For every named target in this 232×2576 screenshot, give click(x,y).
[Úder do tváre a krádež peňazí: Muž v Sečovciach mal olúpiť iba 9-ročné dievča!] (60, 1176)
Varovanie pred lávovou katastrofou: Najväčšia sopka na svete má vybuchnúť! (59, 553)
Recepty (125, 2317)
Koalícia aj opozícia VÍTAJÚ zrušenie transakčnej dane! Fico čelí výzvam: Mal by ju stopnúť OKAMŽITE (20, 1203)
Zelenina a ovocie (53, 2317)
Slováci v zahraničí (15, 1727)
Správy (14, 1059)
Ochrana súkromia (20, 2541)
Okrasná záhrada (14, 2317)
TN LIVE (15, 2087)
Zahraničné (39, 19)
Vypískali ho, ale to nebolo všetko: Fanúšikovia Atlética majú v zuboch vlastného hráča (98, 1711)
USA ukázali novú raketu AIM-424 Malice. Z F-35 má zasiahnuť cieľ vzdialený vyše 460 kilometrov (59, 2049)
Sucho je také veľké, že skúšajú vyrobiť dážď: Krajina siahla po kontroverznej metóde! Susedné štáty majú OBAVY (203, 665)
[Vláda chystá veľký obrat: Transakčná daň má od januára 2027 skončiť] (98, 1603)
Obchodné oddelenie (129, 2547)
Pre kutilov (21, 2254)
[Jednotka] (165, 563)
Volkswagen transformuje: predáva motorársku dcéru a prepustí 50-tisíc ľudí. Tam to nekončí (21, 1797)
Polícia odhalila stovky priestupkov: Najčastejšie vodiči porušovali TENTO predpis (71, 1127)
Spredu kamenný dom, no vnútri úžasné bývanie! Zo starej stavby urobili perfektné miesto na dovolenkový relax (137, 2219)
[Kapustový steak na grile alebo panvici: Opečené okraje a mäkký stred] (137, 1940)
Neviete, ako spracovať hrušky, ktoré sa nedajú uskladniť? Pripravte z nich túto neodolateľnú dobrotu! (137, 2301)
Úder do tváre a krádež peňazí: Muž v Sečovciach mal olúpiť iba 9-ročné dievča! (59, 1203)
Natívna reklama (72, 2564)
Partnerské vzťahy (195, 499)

> Work instruction
Copy out the lines from the line containing "Polícia odhalila stovky" to the end of the listing above, without alteration.

> Your solution
Polícia odhalila stovky priestupkov: Najčastejšie vodiči porušovali TENTO predpis (71, 1127)
Spredu kamenný dom, no vnútri úžasné bývanie! Zo starej stavby urobili perfektné miesto na dovolenkový relax (137, 2219)
[Kapustový steak na grile alebo panvici: Opečené okraje a mäkký stred] (137, 1940)
Neviete, ako spracovať hrušky, ktoré sa nedajú uskladniť? Pripravte z nich túto neodolateľnú dobrotu! (137, 2301)
Úder do tváre a krádež peňazí: Muž v Sečovciach mal olúpiť iba 9-ročné dievča! (59, 1203)
Natívna reklama (72, 2564)
Partnerské vzťahy (195, 499)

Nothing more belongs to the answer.